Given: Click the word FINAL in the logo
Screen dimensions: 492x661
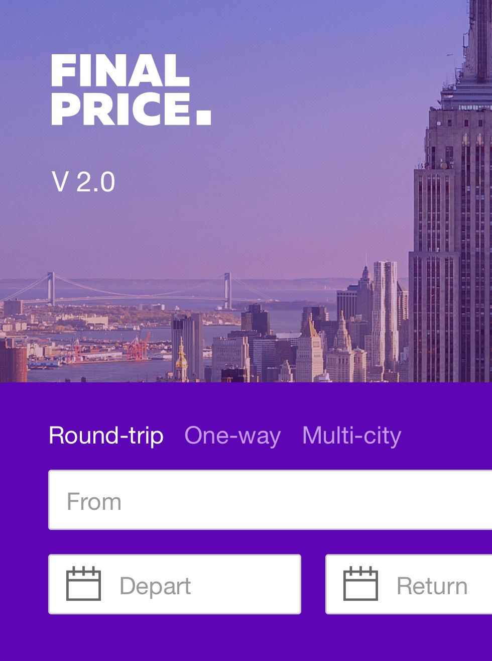Looking at the screenshot, I should (x=120, y=71).
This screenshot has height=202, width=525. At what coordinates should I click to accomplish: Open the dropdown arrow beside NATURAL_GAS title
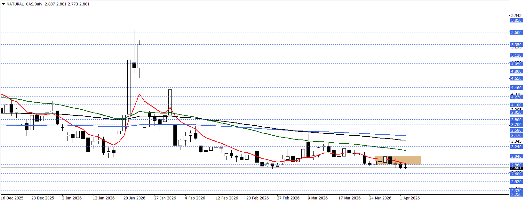click(3, 4)
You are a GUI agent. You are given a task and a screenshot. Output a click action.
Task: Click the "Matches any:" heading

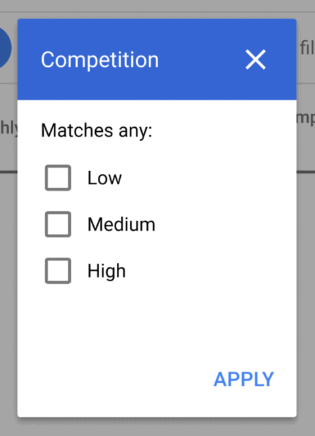(x=96, y=130)
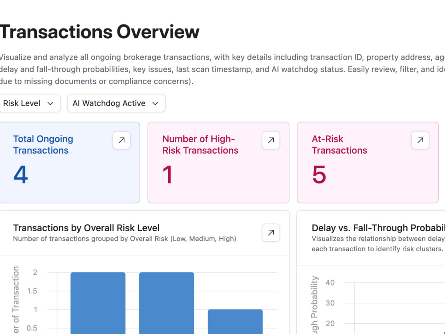Click expand arrow on High-Risk Transactions card
The image size is (445, 334).
click(x=271, y=140)
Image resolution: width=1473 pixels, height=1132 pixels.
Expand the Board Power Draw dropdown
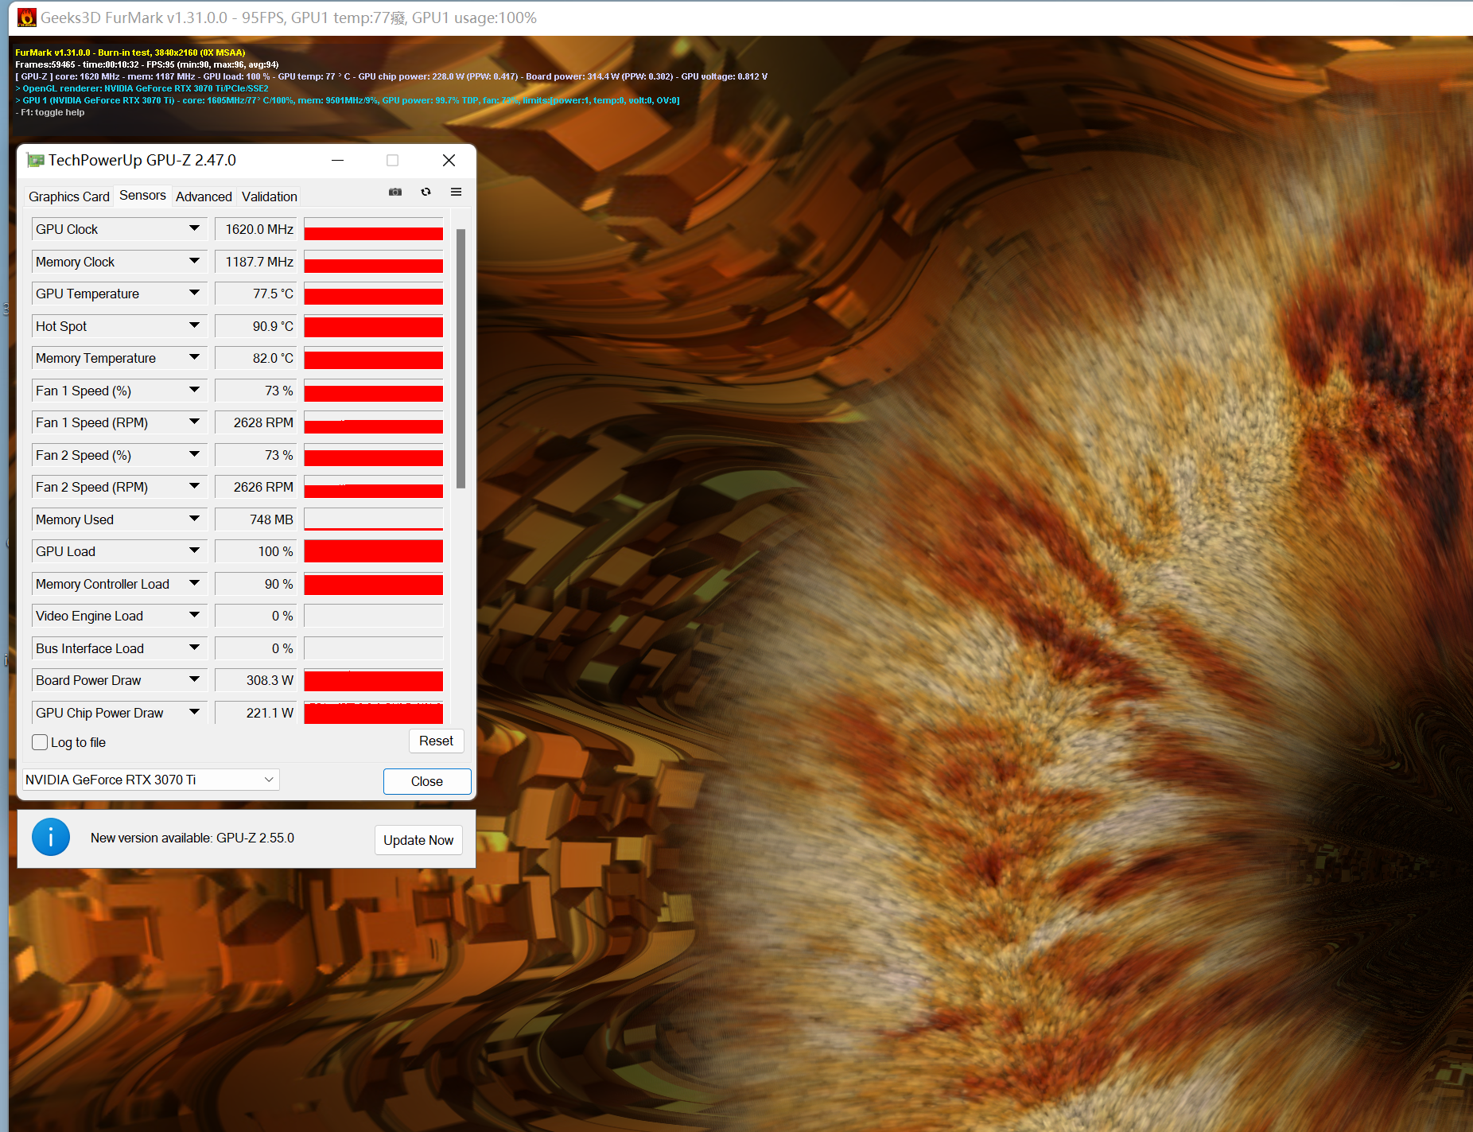[x=194, y=680]
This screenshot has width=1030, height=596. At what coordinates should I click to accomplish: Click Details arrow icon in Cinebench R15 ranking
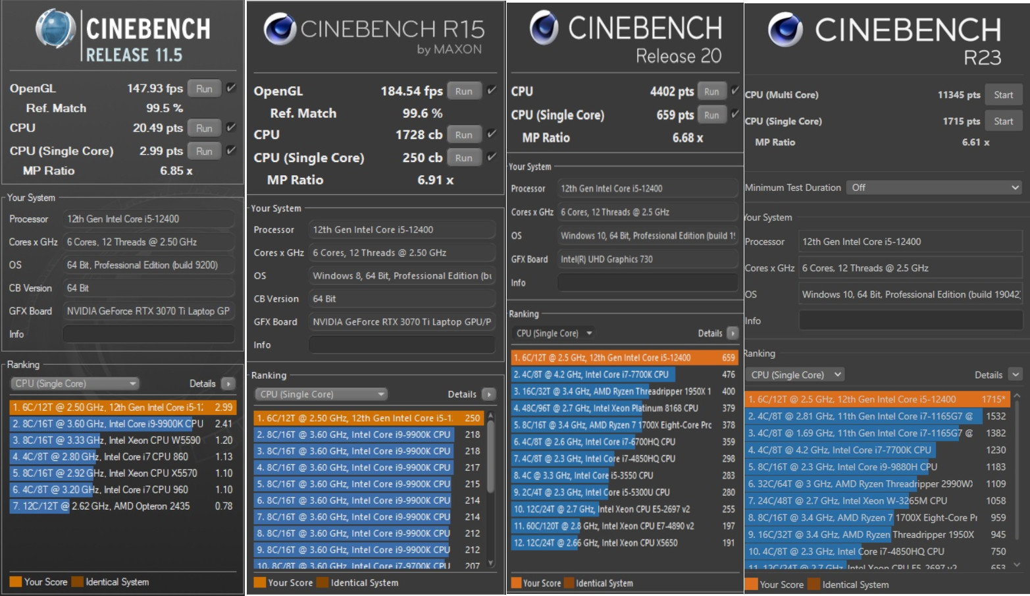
_ _ _
What's needed is an exact copy of every entry, free of pictures.

Given: Click the word FINAL in the logo
Screen dimensions: 492x661
Looking at the screenshot, I should (x=120, y=71).
This screenshot has height=202, width=525. At what coordinates should I click to accomplish: Open the dropdown arrow beside NATURAL_GAS title
click(3, 4)
You are a GUI agent. You are given a task and a screenshot. Output a click action.
Task: Click the "Matches any:" heading

(x=96, y=130)
Click expand arrow on High-Risk Transactions card
The image size is (445, 334).
click(x=271, y=140)
Image resolution: width=1473 pixels, height=1132 pixels.
Expand the Board Power Draw dropdown
[x=194, y=680]
This screenshot has width=1030, height=596. At what coordinates should I click to accomplish: Click Details arrow icon in Cinebench R15 ranking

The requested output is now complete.